L’ultimo giorno a Pechino è molto breve, perché dobbiamo partire per l’aeroporto entro le 12. Il trasferimento a Taiwan per incontrare don Mirco, don Emanele e altri nostri sacerdoti avverrà via Hong Kong e durerà varie ore.

Nella mattinata c’è comunque il tempo per una breve visita allo storico osservatorio astronomico di Pechino. Questo osservatorio, con i suoi strumenti più antichi era nato già alcuni secoli prima dell’arrivo dei missionari cristiani, ma fu grazie al loro aiuto che fece un significativo salto di qualità. Come testimonia con molta chiarezza il locale museo, fin dal tempo di Padre Matteo Ricci, la venuta dei missionari portò a uno scambio di conoscenze tecniche e teoriche tra Oriente ed Occidente che arricchì ambedue i continenti.

Qualunque cinese che visiti l’osservatorio porta con sé un messaggio di quanto l’incontro tra i popoli possa essere arricchente e che la fede cristiana per la sua valorizzazione dell’umanità e della conoscenza arricchisce la vita di ogni uomo. In definitiva la visita all’osservatorio conferma, una volta di più, la bontà di quella evangelizzazione proposta da Padre Matteo a partire dalla cultura e dall’annuncio della vita buona del Vangelo che, ancora oggi ha un potere significativo di attrazione sul cuore degli uomini di ogni latitudine.

Questa evangelizzazione attraverso la via dell’incontro e degli scambi culturali è portata avanti dalla nostra diocesi attraverso l’azione del Centro Studi Padre Matteo Ricci, una realtà poco nota da noi, ma che qui mostra tutto il suo significato.
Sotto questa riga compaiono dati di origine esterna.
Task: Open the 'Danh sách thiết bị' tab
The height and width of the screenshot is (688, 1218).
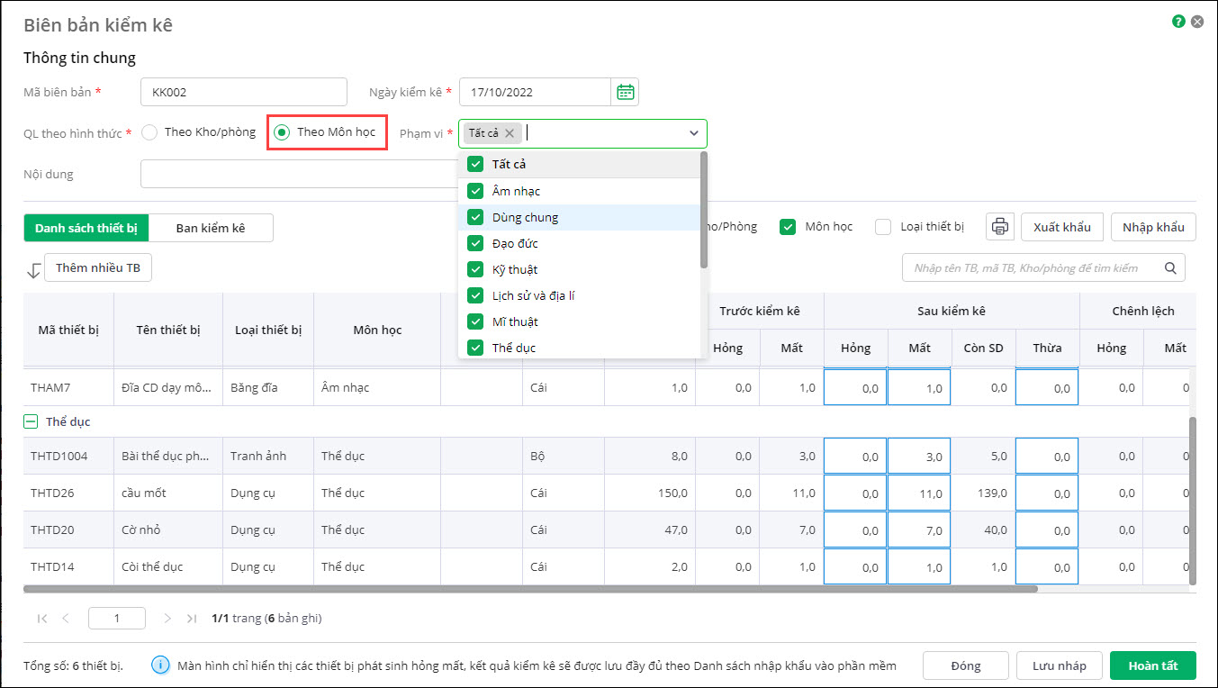Action: pyautogui.click(x=86, y=228)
Ormai da anni due sacerdoti cinesi, che vivono e operano nella nostra diocesi, dirigono il Centro studi, una associazione culturale laica, ma che la diocesi ha contribuito significativamente a fondare e che collabora con istituzioni culturali come la nostra Università di Macerata, l’Università Cattolica di Milano, l’Università Normale di Pechino ecc.

Il Centro studi a Macerata è un punto di accoglienza e di incontro con gli studenti cinesi che vivono da noi; possono trovarvi dei sacerdoti che parlano la loro lingua e conoscere la storia della Chiesa cattolica in Cina, le sue tradizioni, i suoi più grandi santi. Il Centro poi con il sostegno di organizzazioni ecclesiali internazionali cura la traduzione di opere di teologia occidentale nella lingua cinese, per favorire una formazione di qualità del clero e dei catechisti che vivono in Cina.

Grazie al Centro la nostra diocesi, collabora con una diocesi cinese ospitando due loro seminaristi che si formano al sacerdozio nel seminario regionale di Ancona e possono così prepararsi al meglio per portare in Cina la conoscenza teologica e pastorale dell’Occidente. Infine il Centro collabora con varie università alla realizzazione di convegni in cui professori universitari italiani e cinesi si incontrano sui temi della grande cultura cristiana, soprattutto diffondendo la conoscenza degli insegnamenti spirituali di Padre Matteo Ricci.

Molto significativo è stato il convegno del 2016 dedicato a Dante Alighieri: la Divina Commedia affascina il mondo culturale cinese e spinge a studiare e conoscere i contenuti della fede cattolica. Non si può leggere Dante senza conoscere il catechismo cattolico e la Commedia è in sé stessa un catechismo poetico, che insegna la bellezza delle virtù cristiane.

Dopo varie peripezie, perché in Cina viaggiare è combattere soprattutto con la burocrazia, più che con le distanze e i disturbi atmosferici, siamo finalmente arrivati a Taiwan, alle 24.00 di giovedì. Don Mirco e altri nostri sacerdoti ci sono venuti ad accogliere all’aeroporto e abbiamo incontrato anche alcuni fratelli della comunità neocatecumenale di questa parrocchia. Siamo stanchi ma sereni, domani è un’altro giorno denso e ricco di cui potrò raccontarvi.